Your goal:
Leave every entry as it is and write the data out in full.

*** Data supplied ***

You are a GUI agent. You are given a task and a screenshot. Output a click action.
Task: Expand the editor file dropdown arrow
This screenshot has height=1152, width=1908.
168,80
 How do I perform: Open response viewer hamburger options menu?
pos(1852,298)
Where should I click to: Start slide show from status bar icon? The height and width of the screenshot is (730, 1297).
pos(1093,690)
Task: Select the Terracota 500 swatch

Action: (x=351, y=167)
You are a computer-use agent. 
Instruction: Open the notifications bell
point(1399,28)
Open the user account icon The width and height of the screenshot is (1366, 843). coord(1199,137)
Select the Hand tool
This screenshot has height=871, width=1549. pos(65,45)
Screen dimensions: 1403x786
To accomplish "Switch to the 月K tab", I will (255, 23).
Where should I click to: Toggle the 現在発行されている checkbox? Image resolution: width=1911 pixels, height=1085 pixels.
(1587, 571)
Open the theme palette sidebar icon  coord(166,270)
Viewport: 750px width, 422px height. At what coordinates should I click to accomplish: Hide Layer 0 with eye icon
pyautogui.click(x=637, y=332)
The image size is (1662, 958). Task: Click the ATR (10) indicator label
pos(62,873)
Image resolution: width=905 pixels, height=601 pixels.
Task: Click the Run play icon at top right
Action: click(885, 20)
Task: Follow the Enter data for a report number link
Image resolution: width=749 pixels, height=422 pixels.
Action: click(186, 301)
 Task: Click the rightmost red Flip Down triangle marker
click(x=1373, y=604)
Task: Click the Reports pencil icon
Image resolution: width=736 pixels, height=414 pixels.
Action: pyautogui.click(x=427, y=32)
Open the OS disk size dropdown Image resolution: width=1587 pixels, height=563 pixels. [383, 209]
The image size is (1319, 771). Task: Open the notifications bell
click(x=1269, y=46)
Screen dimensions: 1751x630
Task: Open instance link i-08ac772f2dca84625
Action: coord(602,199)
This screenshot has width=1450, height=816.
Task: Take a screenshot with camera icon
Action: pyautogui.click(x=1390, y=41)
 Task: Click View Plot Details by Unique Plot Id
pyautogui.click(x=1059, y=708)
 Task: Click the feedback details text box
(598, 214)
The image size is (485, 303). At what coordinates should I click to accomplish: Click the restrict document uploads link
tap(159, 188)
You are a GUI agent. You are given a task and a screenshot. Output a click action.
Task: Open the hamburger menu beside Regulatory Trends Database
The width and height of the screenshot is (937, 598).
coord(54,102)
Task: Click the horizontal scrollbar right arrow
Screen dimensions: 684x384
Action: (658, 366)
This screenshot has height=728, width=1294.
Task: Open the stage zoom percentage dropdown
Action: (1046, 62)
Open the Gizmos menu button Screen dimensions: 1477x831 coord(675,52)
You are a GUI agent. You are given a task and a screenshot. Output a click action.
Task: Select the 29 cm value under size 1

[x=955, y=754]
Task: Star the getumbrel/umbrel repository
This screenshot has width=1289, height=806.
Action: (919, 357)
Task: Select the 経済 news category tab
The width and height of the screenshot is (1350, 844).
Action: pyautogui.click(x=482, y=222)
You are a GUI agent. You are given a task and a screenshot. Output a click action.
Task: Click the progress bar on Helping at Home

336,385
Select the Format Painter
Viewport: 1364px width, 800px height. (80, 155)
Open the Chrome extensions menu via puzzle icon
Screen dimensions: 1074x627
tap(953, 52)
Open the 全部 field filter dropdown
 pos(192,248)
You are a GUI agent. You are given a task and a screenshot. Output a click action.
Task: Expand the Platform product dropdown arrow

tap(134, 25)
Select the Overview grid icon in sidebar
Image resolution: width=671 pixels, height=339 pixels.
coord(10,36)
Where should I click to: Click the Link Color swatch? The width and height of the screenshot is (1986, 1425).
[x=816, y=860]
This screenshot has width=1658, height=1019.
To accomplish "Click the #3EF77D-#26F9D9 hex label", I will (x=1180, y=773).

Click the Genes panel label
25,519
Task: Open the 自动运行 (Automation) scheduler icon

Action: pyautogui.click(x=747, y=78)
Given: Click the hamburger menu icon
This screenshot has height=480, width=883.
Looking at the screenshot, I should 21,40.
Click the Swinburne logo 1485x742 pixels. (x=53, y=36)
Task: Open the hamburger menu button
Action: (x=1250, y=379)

*** End of Data supplied ***

Answer space:
You are a GUI agent. You are given a task and a screenshot. Output a click action.
Task: Expand the editor file dropdown arrow
This screenshot has height=1152, width=1908.
168,80
 How do I perform: Open response viewer hamburger options menu?
pos(1852,298)
Where should I click to: Start slide show from status bar icon? The height and width of the screenshot is (730, 1297).
pos(1093,690)
Task: Select the Terracota 500 swatch

Action: (x=351, y=167)
You are a computer-use agent. 
Instruction: Open the notifications bell
point(1399,28)
Open the user account icon The width and height of the screenshot is (1366, 843). coord(1199,137)
Select the Hand tool
This screenshot has height=871, width=1549. pos(65,45)
Screen dimensions: 1403x786
To accomplish "Switch to the 月K tab", I will (255, 23).
Where should I click to: Toggle the 現在発行されている checkbox? Image resolution: width=1911 pixels, height=1085 pixels.
(1587, 571)
Open the theme palette sidebar icon  coord(166,270)
Viewport: 750px width, 422px height. At what coordinates should I click to accomplish: Hide Layer 0 with eye icon
pyautogui.click(x=637, y=332)
The image size is (1662, 958). Task: Click the ATR (10) indicator label
pos(62,873)
Image resolution: width=905 pixels, height=601 pixels.
Task: Click the Run play icon at top right
Action: click(885, 20)
Task: Follow the Enter data for a report number link
Image resolution: width=749 pixels, height=422 pixels.
Action: click(186, 301)
 Task: Click the rightmost red Flip Down triangle marker
click(x=1373, y=604)
Task: Click the Reports pencil icon
Image resolution: width=736 pixels, height=414 pixels.
Action: pyautogui.click(x=427, y=32)
Open the OS disk size dropdown Image resolution: width=1587 pixels, height=563 pixels. [383, 209]
The image size is (1319, 771). Task: Open the notifications bell
click(x=1269, y=46)
Screen dimensions: 1751x630
Task: Open instance link i-08ac772f2dca84625
Action: coord(602,199)
This screenshot has width=1450, height=816.
Task: Take a screenshot with camera icon
Action: pyautogui.click(x=1390, y=41)
 Task: Click View Plot Details by Unique Plot Id
pyautogui.click(x=1059, y=708)
 Task: Click the feedback details text box
(598, 214)
The image size is (485, 303). At what coordinates should I click to accomplish: Click the restrict document uploads link
tap(159, 188)
You are a GUI agent. You are given a task and a screenshot. Output a click action.
Task: Open the hamburger menu beside Regulatory Trends Database
The width and height of the screenshot is (937, 598).
coord(54,102)
Task: Click the horizontal scrollbar right arrow
Screen dimensions: 684x384
Action: (658, 366)
This screenshot has height=728, width=1294.
Task: Open the stage zoom percentage dropdown
Action: (1046, 62)
Open the Gizmos menu button Screen dimensions: 1477x831 coord(675,52)
You are a GUI agent. You are given a task and a screenshot. Output a click action.
Task: Select the 29 cm value under size 1

[x=955, y=754]
Task: Star the getumbrel/umbrel repository
This screenshot has width=1289, height=806.
Action: (919, 357)
Task: Select the 経済 news category tab
The width and height of the screenshot is (1350, 844).
Action: pyautogui.click(x=482, y=222)
You are a GUI agent. You are given a task and a screenshot. Output a click action.
Task: Click the progress bar on Helping at Home

336,385
Select the Format Painter
Viewport: 1364px width, 800px height. (80, 155)
Open the Chrome extensions menu via puzzle icon
Screen dimensions: 1074x627
tap(953, 52)
Open the 全部 field filter dropdown
 pos(192,248)
You are a GUI agent. You are given a task and a screenshot. Output a click action.
Task: Expand the Platform product dropdown arrow

tap(134, 25)
Select the Overview grid icon in sidebar
Image resolution: width=671 pixels, height=339 pixels.
coord(10,36)
Where should I click to: Click the Link Color swatch? The width and height of the screenshot is (1986, 1425).
[x=816, y=860]
This screenshot has width=1658, height=1019.
To accomplish "Click the #3EF77D-#26F9D9 hex label", I will (x=1180, y=773).

Click the Genes panel label
25,519
Task: Open the 自动运行 (Automation) scheduler icon

Action: pyautogui.click(x=747, y=78)
Given: Click the hamburger menu icon
This screenshot has height=480, width=883.
Looking at the screenshot, I should 21,40.
Click the Swinburne logo 1485x742 pixels. (x=53, y=36)
Task: Open the hamburger menu button
Action: (x=1250, y=379)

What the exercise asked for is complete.